======== Records for this task

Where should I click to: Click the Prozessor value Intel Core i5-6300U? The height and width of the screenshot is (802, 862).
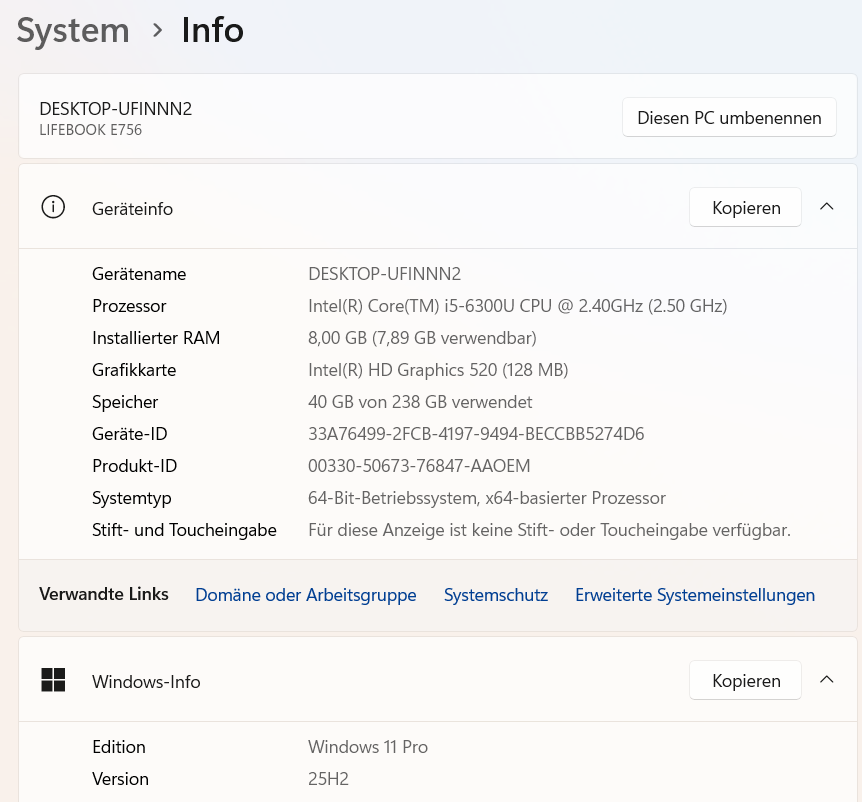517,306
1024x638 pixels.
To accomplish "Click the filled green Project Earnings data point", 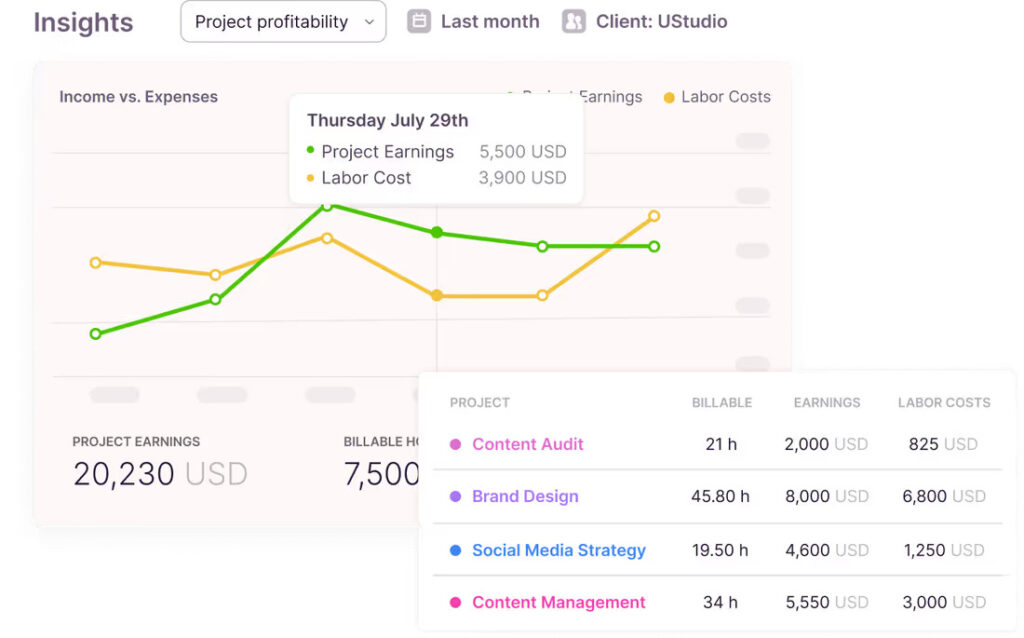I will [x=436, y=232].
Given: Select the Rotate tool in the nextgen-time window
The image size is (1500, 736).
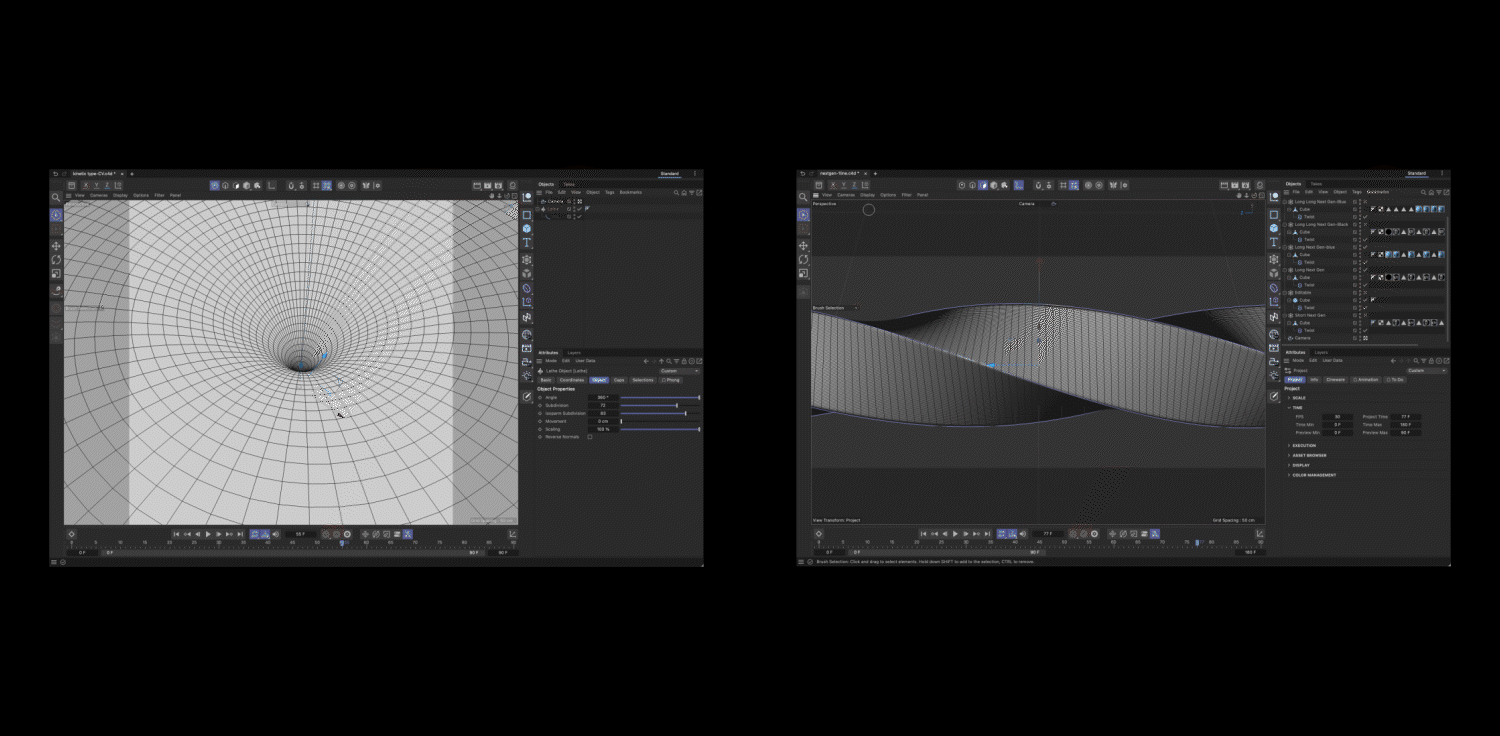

================

Pictures stay out; retype only the lines from the line containing "Given: Select the" through the end of the listing, inclusive, exactly as they appear.

Given: Select the Rotate tool in the nextgen-time window
The image size is (1500, 736).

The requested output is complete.